I am writing this post in reference to this notice from Binance stating that they intend to run HF23, despite their statement that:
Binance would like to confirm that we do not condone this type of behavior and believe that blockchains should not be used as a tool for censorship or editing user balances.
I understand Binance and other exchanges are in a difficult position, because not running HF23 currently means users cannot deposit or withdraw Steem.
However, user inconvenience is insignificant compared to the potential for becoming implicated in a criminal (felony theft) conspiracy and Binance and the other exchanges have other legally appropriate options.
Running HF23 prior to rectification of theft may implicate exchanges in a criminal conspiracy
As I have stated in my Pro Bono Legal Opinion on HF23, in my legal opinion HF23 is an implementation of criminal theft and the Steem witnesses, and persons who controlled them, have committed the criminal offences of theft and criminal conspiracy to theft in multiple jurisdictions. Defined terms used in that opinion are used here.
In this open letter to exchanges I warned exchanges not to run HF23. This warning stands until the theft is rectified.
Because of the actions of @community321, Bittrex now has the opportunity to rectify the theft by returning the stolen Steem & SBD to the owners of the Targeted Accounts on Bittrex's own platform.
All exchanges risk becoming part of the criminal conspiracy or accomplices or accessories to it by running HF23 before this rectification occurs. Updating exchange Steem nodes to HF23 constitutes agreement to HF23 which may make the exchanges part of the conspiracy.
Only after the theft is rectified and the criminal conspiracy is thwarted can exchanges and others run this legally tainted code.
As exchanges are the only way Steem can be converted to other cryptocurrencies and fiat currency, running HF23 before rectification facilitates the theft and may lead to exchanges being considered accessories after the fact.

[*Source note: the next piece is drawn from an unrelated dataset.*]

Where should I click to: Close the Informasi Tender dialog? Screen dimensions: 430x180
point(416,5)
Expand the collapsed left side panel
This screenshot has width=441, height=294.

It is likely that law enforcement authorities will become involved in this matter and they will make their own decisions as to who to prosecute. While we in the crypto space understand the difficult position exchanges are in, law enforcement may not see it that way.
The exchanges should all get their own independent legal advice before taking any action this matter.
Exchanges have other legally appropriate options to protect users
In the event that Bittrex is unwilling or unable to rectify the theft, the exchanges have the power, both directly and indirectly, to reverse HF23 and force the Steem blockchain back to its pre-theft state.
Firstly, the exchanges can demand the Steem witnesses reverse HF23 under threat of de-listing.
Secondly, the exchanges can power up their Steem and elect new witnesses to reverse HF23.
Unlike Justin Sun's false claims of malicious actors stealing which led to Binance, Huobi and Poloniex assisting the ouster of the community elected witnesses on 2 Mar 2020, this is a genuine case of malicious actors using the Steem blockchain code to steal user funds, as outlined in a detailed legal opinion.
In my legal opinion, this is the most legally appropriate course of action for the exchanges if Bittrex is unwilling or unable to rectify the theft.
They may need to seek approval from relevant competition law authorities if there is any coordination between them regarding this, but if each acts directly on their own legal advice without coordination then competition law should not be triggered.
The exchanges should seek their own detailed legal advice about this matter, including potential competition law issues, before taking any action to implement HF23.
If they have already started running HF23 they should immediately stop and await rectification of the theft.